**STATED EXERCISE:** Please write out all of the data below line for line, with no changes.

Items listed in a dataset

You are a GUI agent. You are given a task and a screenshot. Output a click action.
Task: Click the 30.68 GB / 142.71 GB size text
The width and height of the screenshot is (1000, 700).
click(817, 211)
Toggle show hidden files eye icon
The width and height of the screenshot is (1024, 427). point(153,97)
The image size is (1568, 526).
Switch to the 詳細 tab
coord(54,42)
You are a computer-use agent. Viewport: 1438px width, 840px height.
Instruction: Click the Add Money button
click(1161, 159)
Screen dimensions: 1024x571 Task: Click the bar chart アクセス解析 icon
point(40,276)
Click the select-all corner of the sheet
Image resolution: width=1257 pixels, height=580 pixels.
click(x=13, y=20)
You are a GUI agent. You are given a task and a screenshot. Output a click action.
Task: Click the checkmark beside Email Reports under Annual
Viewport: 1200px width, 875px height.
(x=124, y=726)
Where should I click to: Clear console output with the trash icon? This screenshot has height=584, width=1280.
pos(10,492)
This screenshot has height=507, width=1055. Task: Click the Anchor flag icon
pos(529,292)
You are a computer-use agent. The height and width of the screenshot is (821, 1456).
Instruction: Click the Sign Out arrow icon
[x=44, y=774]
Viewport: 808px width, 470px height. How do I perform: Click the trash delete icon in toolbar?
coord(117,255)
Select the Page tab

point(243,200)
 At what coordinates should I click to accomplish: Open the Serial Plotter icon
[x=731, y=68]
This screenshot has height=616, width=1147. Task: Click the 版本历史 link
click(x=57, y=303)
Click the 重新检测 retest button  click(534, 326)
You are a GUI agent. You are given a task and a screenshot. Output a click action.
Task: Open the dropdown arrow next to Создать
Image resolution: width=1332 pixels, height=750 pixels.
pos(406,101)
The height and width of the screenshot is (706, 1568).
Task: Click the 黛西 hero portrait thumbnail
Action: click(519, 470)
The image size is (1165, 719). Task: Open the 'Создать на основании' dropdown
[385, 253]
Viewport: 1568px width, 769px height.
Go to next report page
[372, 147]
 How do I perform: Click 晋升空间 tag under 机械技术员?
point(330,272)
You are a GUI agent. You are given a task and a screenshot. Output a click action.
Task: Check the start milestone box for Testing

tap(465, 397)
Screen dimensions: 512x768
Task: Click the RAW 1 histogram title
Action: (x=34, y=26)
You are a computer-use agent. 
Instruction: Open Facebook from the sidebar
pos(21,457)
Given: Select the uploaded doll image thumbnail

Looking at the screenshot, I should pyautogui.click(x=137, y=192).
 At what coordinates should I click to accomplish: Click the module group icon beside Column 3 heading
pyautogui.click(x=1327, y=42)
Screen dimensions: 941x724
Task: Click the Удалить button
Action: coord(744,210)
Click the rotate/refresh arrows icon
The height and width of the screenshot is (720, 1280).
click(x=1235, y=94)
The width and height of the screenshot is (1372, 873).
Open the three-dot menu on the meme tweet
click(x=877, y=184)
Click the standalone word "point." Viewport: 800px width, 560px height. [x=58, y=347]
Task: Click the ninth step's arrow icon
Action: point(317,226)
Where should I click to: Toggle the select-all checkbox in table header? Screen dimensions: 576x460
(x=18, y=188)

**WORKED ANSWER:**
You are a GUI agent. You are given a task and a screenshot. Output a click action.
Task: Click the 30.68 GB / 142.71 GB size text
The width and height of the screenshot is (1000, 700).
click(817, 211)
Toggle show hidden files eye icon
The width and height of the screenshot is (1024, 427). point(153,97)
The image size is (1568, 526).
Switch to the 詳細 tab
coord(54,42)
You are a computer-use agent. Viewport: 1438px width, 840px height.
Instruction: Click the Add Money button
click(1161, 159)
Screen dimensions: 1024x571 Task: Click the bar chart アクセス解析 icon
point(40,276)
Click the select-all corner of the sheet
Image resolution: width=1257 pixels, height=580 pixels.
click(x=13, y=20)
You are a GUI agent. You are given a task and a screenshot. Output a click action.
Task: Click the checkmark beside Email Reports under Annual
Viewport: 1200px width, 875px height.
(x=124, y=726)
Where should I click to: Clear console output with the trash icon? This screenshot has height=584, width=1280.
pos(10,492)
This screenshot has height=507, width=1055. Task: Click the Anchor flag icon
pos(529,292)
You are a computer-use agent. The height and width of the screenshot is (821, 1456).
Instruction: Click the Sign Out arrow icon
[x=44, y=774]
Viewport: 808px width, 470px height. How do I perform: Click the trash delete icon in toolbar?
coord(117,255)
Select the Page tab

point(243,200)
 At what coordinates should I click to accomplish: Open the Serial Plotter icon
[x=731, y=68]
This screenshot has height=616, width=1147. Task: Click the 版本历史 link
click(x=57, y=303)
Click the 重新检测 retest button  click(534, 326)
You are a GUI agent. You are given a task and a screenshot. Output a click action.
Task: Open the dropdown arrow next to Создать
Image resolution: width=1332 pixels, height=750 pixels.
pos(406,101)
The height and width of the screenshot is (706, 1568).
Task: Click the 黛西 hero portrait thumbnail
Action: click(519, 470)
The image size is (1165, 719). Task: Open the 'Создать на основании' dropdown
[385, 253]
Viewport: 1568px width, 769px height.
Go to next report page
[372, 147]
 How do I perform: Click 晋升空间 tag under 机械技术员?
point(330,272)
You are a GUI agent. You are given a task and a screenshot. Output a click action.
Task: Check the start milestone box for Testing

tap(465, 397)
Screen dimensions: 512x768
Task: Click the RAW 1 histogram title
Action: (x=34, y=26)
You are a computer-use agent. 
Instruction: Open Facebook from the sidebar
pos(21,457)
Given: Select the uploaded doll image thumbnail

Looking at the screenshot, I should pyautogui.click(x=137, y=192).
 At what coordinates should I click to accomplish: Click the module group icon beside Column 3 heading
pyautogui.click(x=1327, y=42)
Screen dimensions: 941x724
Task: Click the Удалить button
Action: coord(744,210)
Click the rotate/refresh arrows icon
The height and width of the screenshot is (720, 1280).
click(x=1235, y=94)
The width and height of the screenshot is (1372, 873).
Open the three-dot menu on the meme tweet
click(x=877, y=184)
Click the standalone word "point." Viewport: 800px width, 560px height. [x=58, y=347]
Task: Click the ninth step's arrow icon
Action: point(317,226)
Where should I click to: Toggle the select-all checkbox in table header? Screen dimensions: 576x460
(x=18, y=188)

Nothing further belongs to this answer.